## Document text
====
DRIVER.  SEAHAWKS WON, 13 TO 24 OVER THE COWBOYS!  DRIVER.  STORM WON . . . BLAH, BLAH, BLAH . . . DRIVER, MIAMI WON, BLAH, BLAH, BLAH, BUT SOMEONE GOT HURT AND HAD TO BE TAKEN TO THE HOSPITAL. DRIVER, DRIVE, DRIVER!  SCARY THOUGHT IF I AM SUPPOSE TO BE THE BUS DRIVER!  LOL.  DRIVER, I GOT KICKED OUT OF THE HOUSE, FOR WATCHING FOOTBALL ALL MORNING!  LOL.

This experience is just too precious, to not write about!  LOL.  I took a chance, that, the Seahawks, game was playing at LA FITNESS, yesterday, wanting to watch the game but having no money, left, to hit RIDGE PIZZA, or, some sports bar, so, I thought, I will swim first, and get some exercise done, and blow off the first half, and then, go on the stationary bikes, to watch the second half.  I got up, there, with plenty of game left, the score was at the time I hit the bike, 4 to 24, as I recall.  I do 20 minutes, on the bike, but figured, I could, stay on the bike for the rest of the game.  That is all conditional on, what is going on, and how I am feeling.  I am usually, ready, to stop after 20 minutes regardless!  LOL.  I never really push myself, and people watching me exercise, may even say, she is just playing.  Pretty much.  I figure, prologix, that if the Bowflex, can change your body in 14 minutes a day, then, lifting, the lightest weights, for just 10 reps, is good.  That is kind of my attitude, over all, take the path of least resistance and fuck, my brain is my playground, the body, is just something I am working on . . . too much, effort, fuck that shit!  LOL.
====
## Work required
Decide whether each statement agrees with the account of watching the Seahawks game, answering yes or no and quoting the deciding words: 1. The writer does 20 minutes on the bike. 2. The writer usually pushes hard when exercising. 3. The writer had money to spend at a sports bar. The items that come next are separate material and have no connection to the account of watching the Seahawks game.

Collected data
====
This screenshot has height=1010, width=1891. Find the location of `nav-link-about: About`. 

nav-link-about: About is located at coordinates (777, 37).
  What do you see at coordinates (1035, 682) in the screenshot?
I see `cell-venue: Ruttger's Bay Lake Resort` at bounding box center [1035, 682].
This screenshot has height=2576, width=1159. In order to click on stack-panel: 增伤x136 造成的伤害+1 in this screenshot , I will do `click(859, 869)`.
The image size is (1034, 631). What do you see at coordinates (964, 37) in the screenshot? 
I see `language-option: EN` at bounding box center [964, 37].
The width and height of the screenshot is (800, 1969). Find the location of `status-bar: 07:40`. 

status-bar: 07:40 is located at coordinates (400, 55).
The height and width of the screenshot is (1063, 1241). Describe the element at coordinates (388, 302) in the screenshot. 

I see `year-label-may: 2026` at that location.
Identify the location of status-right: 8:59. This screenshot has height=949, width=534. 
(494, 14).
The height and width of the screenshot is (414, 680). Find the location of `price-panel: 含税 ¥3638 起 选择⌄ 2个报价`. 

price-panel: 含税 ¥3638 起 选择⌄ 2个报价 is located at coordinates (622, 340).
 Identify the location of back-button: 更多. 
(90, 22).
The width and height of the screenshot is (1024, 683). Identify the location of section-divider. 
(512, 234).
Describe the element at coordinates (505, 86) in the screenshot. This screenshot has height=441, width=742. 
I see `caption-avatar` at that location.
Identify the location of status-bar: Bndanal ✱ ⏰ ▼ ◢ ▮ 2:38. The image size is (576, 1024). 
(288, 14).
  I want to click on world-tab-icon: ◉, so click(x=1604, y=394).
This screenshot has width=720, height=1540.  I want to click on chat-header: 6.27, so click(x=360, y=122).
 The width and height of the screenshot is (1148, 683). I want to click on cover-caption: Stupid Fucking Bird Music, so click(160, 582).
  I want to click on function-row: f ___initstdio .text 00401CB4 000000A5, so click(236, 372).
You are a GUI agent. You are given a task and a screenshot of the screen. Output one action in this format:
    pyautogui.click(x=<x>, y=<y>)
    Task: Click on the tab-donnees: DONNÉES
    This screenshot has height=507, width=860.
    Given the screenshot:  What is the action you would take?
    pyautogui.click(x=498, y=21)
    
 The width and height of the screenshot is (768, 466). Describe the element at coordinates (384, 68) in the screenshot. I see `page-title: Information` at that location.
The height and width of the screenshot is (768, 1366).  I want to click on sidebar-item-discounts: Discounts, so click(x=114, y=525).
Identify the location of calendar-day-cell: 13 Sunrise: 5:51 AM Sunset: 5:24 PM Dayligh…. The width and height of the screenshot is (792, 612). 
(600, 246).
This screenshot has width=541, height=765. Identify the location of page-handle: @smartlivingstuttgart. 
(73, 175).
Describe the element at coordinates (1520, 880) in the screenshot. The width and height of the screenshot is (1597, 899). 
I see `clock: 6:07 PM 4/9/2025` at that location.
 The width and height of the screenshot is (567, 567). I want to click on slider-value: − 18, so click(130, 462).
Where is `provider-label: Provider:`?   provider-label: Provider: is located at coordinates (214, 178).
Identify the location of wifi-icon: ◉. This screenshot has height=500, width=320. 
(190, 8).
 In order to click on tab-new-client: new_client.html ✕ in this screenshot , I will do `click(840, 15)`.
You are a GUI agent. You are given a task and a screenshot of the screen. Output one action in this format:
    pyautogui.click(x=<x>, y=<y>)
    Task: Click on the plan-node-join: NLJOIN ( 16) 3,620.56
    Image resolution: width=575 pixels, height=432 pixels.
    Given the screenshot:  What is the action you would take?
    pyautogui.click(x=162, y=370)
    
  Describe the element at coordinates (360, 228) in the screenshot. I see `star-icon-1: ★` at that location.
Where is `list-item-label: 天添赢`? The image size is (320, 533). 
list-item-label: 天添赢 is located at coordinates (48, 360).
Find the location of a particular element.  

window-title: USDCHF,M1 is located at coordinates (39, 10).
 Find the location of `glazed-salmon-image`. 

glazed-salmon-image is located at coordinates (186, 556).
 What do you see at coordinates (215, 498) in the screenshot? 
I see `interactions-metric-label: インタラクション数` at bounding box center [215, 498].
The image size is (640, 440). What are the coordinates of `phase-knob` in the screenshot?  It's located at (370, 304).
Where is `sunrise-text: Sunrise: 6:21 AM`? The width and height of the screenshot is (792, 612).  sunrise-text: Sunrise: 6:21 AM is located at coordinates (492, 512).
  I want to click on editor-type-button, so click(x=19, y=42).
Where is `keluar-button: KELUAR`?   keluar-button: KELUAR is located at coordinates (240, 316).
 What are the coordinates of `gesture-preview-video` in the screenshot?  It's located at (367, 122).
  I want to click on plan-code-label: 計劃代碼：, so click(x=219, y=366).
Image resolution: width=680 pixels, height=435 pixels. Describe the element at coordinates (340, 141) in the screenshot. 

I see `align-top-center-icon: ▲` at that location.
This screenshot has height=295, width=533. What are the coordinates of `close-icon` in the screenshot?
====
## Solution for this problem
1. Yes: "I do 20 minutes, on the bike"
2. No: "I never really push myself"
3. No: "having no money"